| Tâche demandée 1 |
Dans l'extrait cité sur le climat, qui a dirigé l'article publié dans Nature Climate Change ?
| Tâche demandée 2 |
Recopiez les rangées de la ligne contenant « This screenshot has height=274, width=624. » jusqu'à la ligne contenant « pyautogui.click(x=82, y=73) », ces deux lignes incluses, consignes comprises. Augmentez de -83 chaque coordonnée donnée dans les réponses.

| Extrait cité |
Climat

Un réchauffement accru par le gradient de température dans le Pacifique

La température globale s’élève avec les émissions de gaz à effet de serre mais cette tendance de fond est rythmée par l’évolution du Pacifique équatorial. Cette composante Pacifique fait l’objet de divergences entre les modèles et les observations depuis le milieu du XXè siècle. Une nouvelle analyse plus fine des modèles montre un risque de réchauffement plus rapide d’ici 2050.

L’article de Nature Climate Change, publié sous la direction de Masahiro Watanabe, se penche sur le gradient zonal de température de surface de la mer (SST) dans le Pacifique pour évaluer la tendance future du réchauffement climatique.

De quel gradient zonal parle-t-on ? L’état atmosphère-océan dans le Pacifique équatorial est en fait caractérisé par un contraste zonal entre les températures de surface de la mer (SST) élevées dans le bassin chaud du Pacifique occidental – la warm pool – et les SST plus froides du Pacifique oriental.

| Rangées fournies |
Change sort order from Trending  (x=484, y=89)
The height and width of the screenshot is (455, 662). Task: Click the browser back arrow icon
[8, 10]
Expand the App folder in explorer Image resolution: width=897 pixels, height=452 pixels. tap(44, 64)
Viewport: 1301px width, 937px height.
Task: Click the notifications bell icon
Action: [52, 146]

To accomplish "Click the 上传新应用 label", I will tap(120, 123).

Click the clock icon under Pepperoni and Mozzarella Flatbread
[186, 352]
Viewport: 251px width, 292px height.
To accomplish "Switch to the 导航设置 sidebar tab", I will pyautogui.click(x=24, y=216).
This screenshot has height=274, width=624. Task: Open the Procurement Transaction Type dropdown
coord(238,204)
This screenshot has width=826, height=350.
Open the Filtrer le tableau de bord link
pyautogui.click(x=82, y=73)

...

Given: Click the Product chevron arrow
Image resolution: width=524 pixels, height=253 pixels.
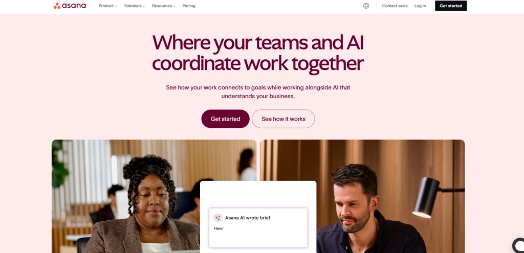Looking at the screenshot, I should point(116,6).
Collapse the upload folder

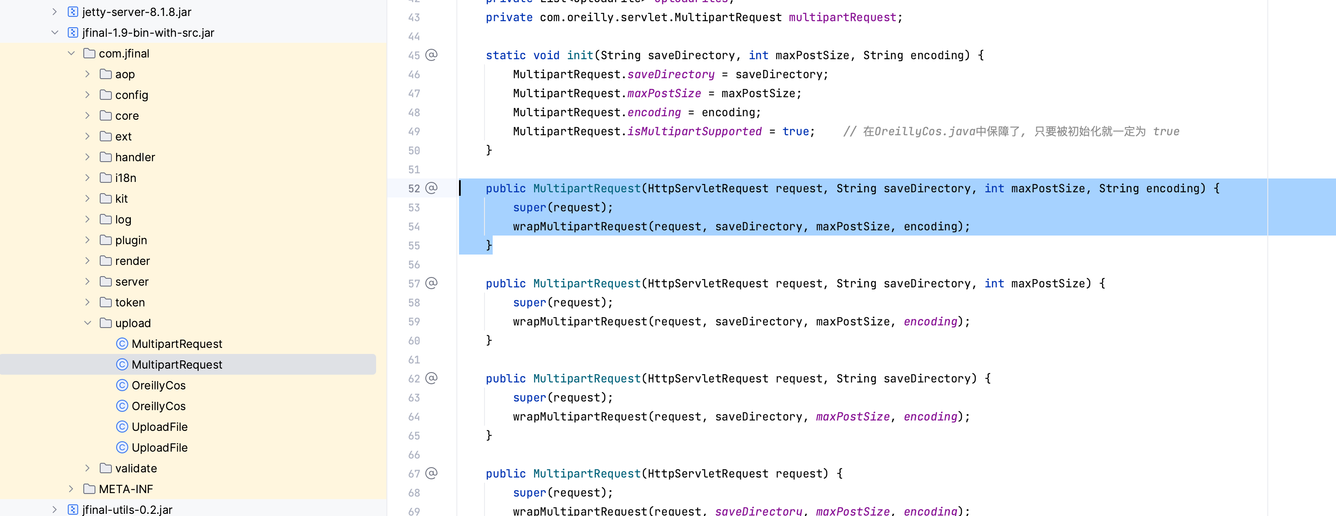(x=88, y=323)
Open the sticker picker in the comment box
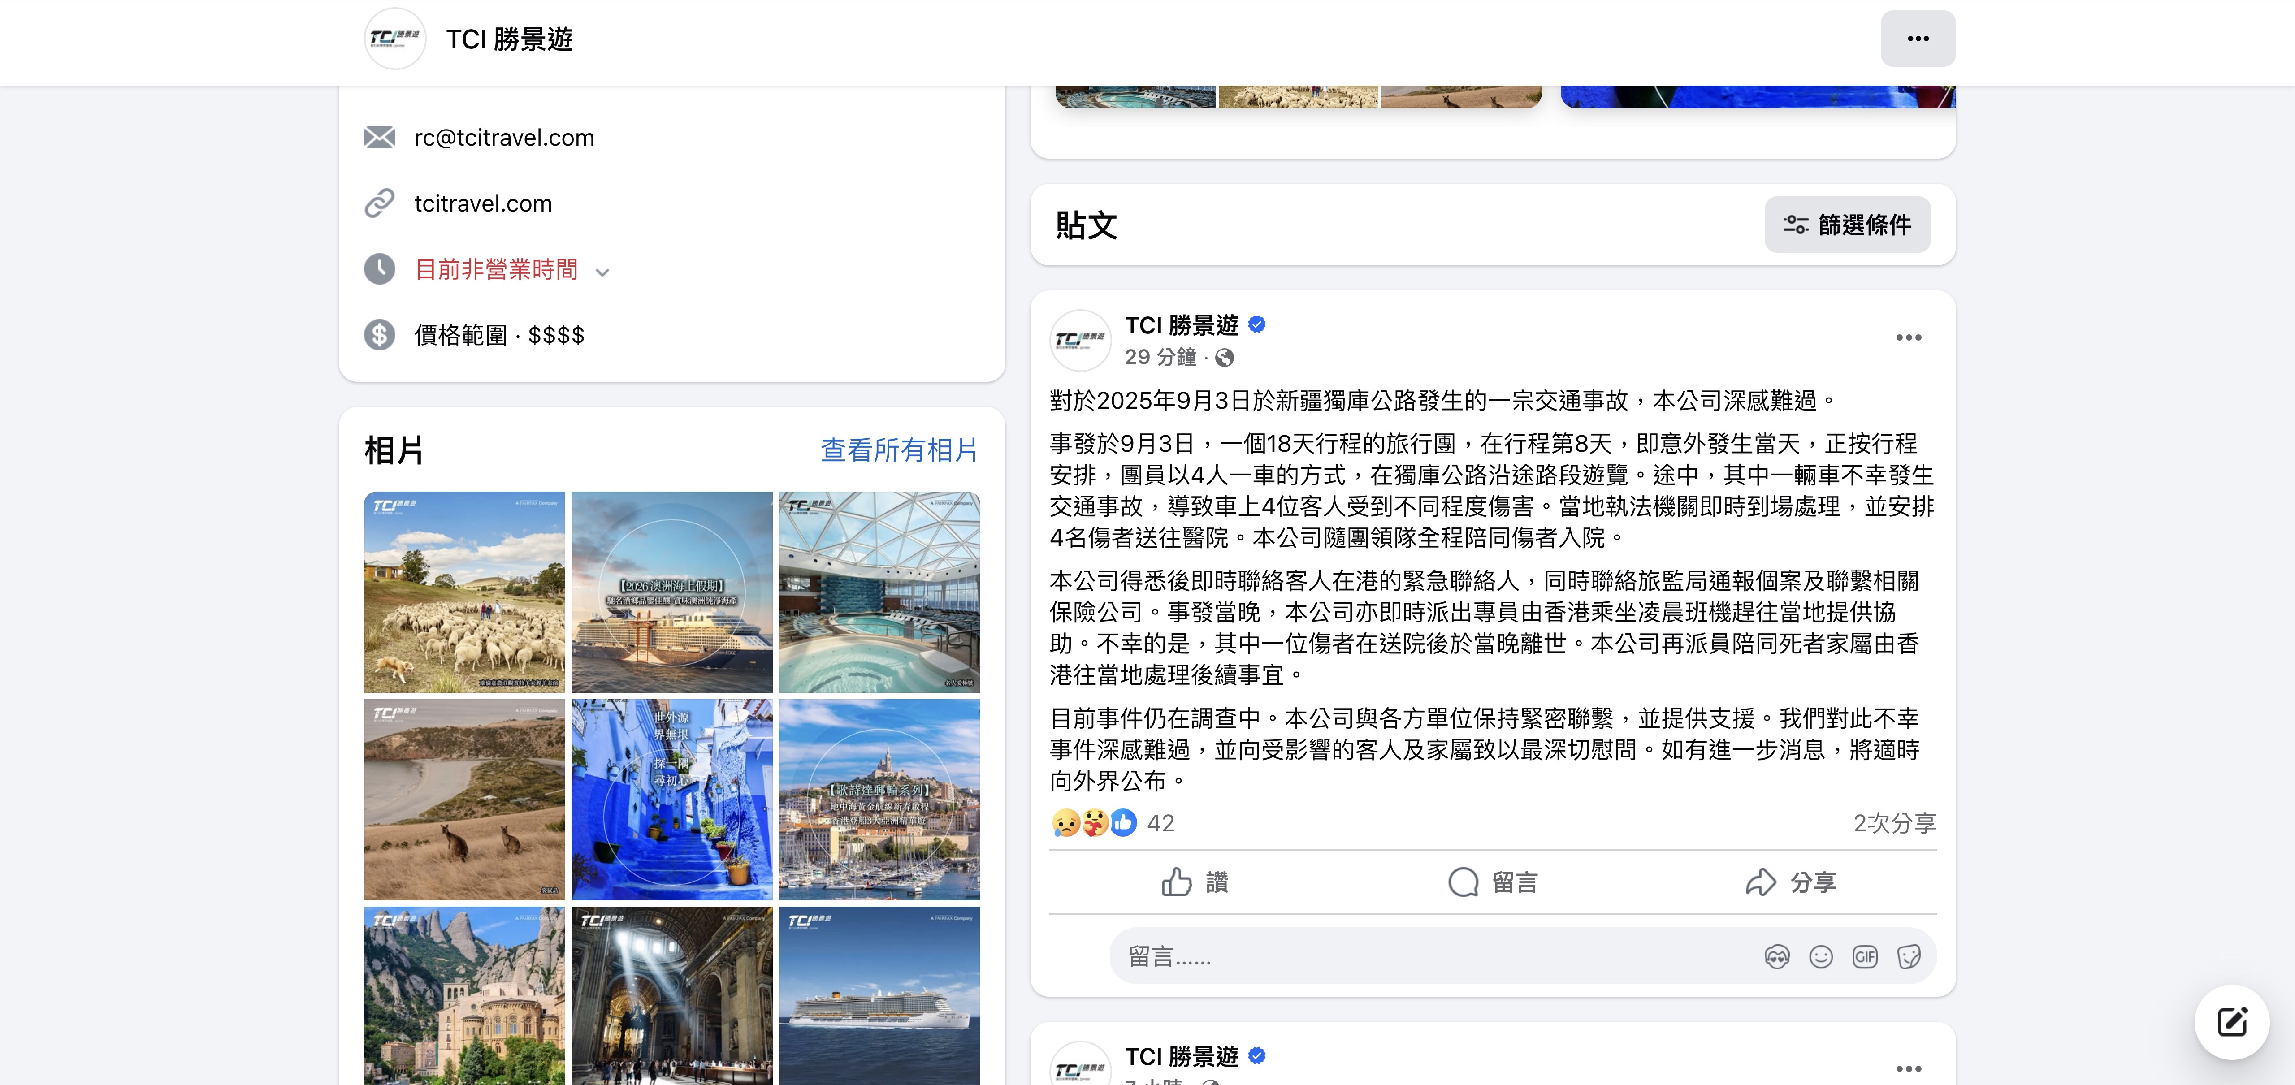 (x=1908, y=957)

---

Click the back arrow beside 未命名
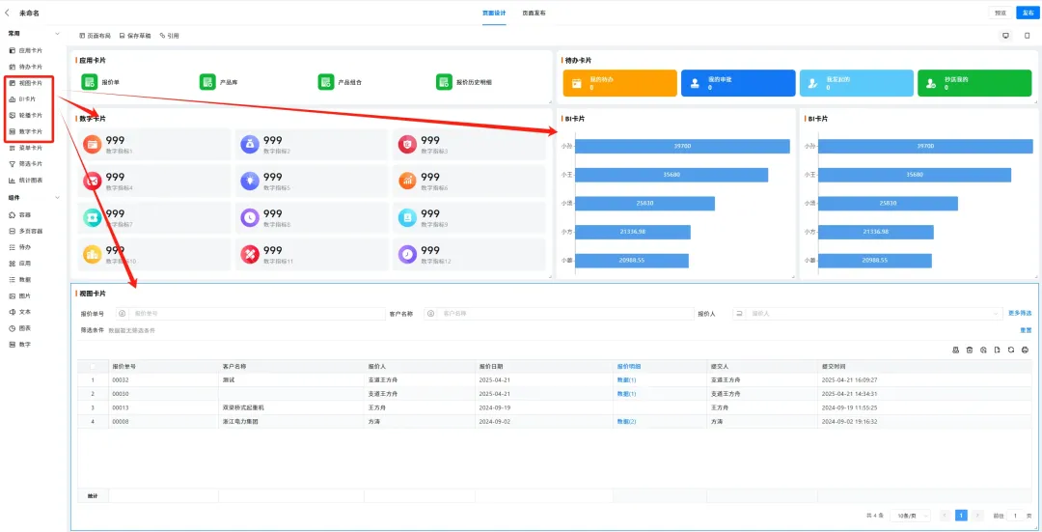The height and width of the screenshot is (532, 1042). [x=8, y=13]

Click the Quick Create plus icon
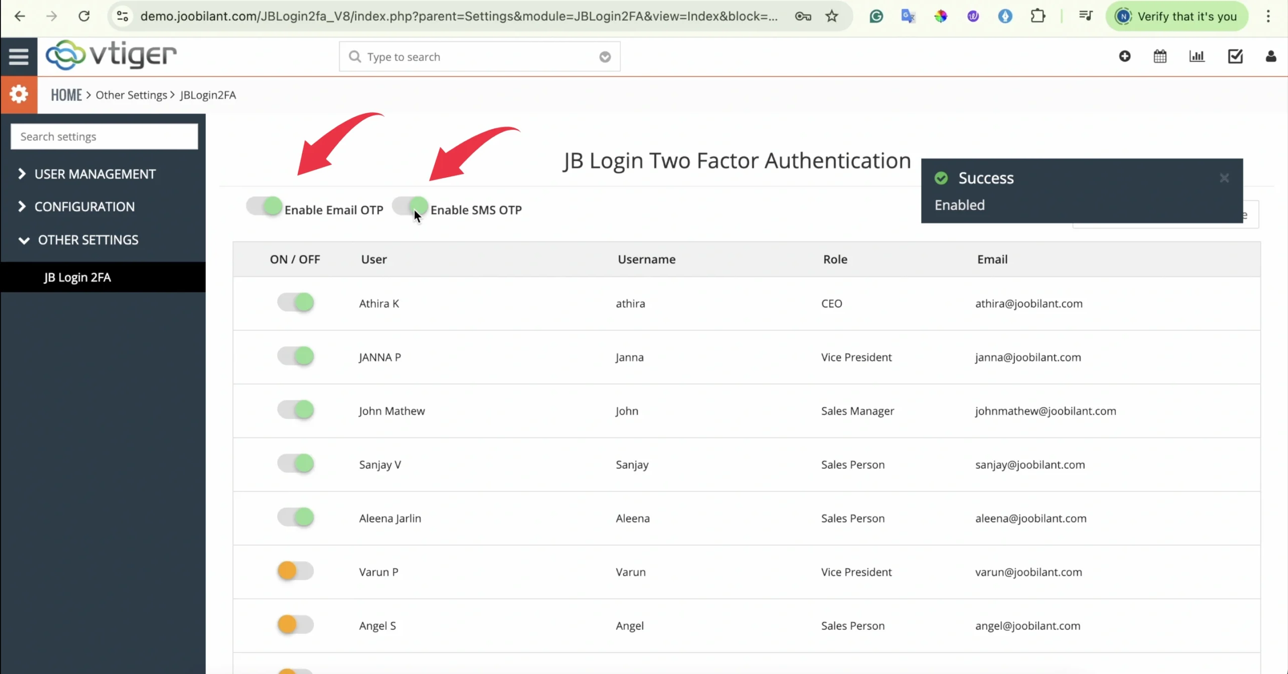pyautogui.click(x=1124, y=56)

| Réponse rédigée 1 |
Masahiro Watanabe.

| Réponse rédigée 2 |
This screenshot has height=274, width=624. Task: Open the Procurement Transaction Type dropdown
coord(155,121)
This screenshot has width=826, height=350.
Open the Filtrer le tableau de bord link
pyautogui.click(x=-1, y=-10)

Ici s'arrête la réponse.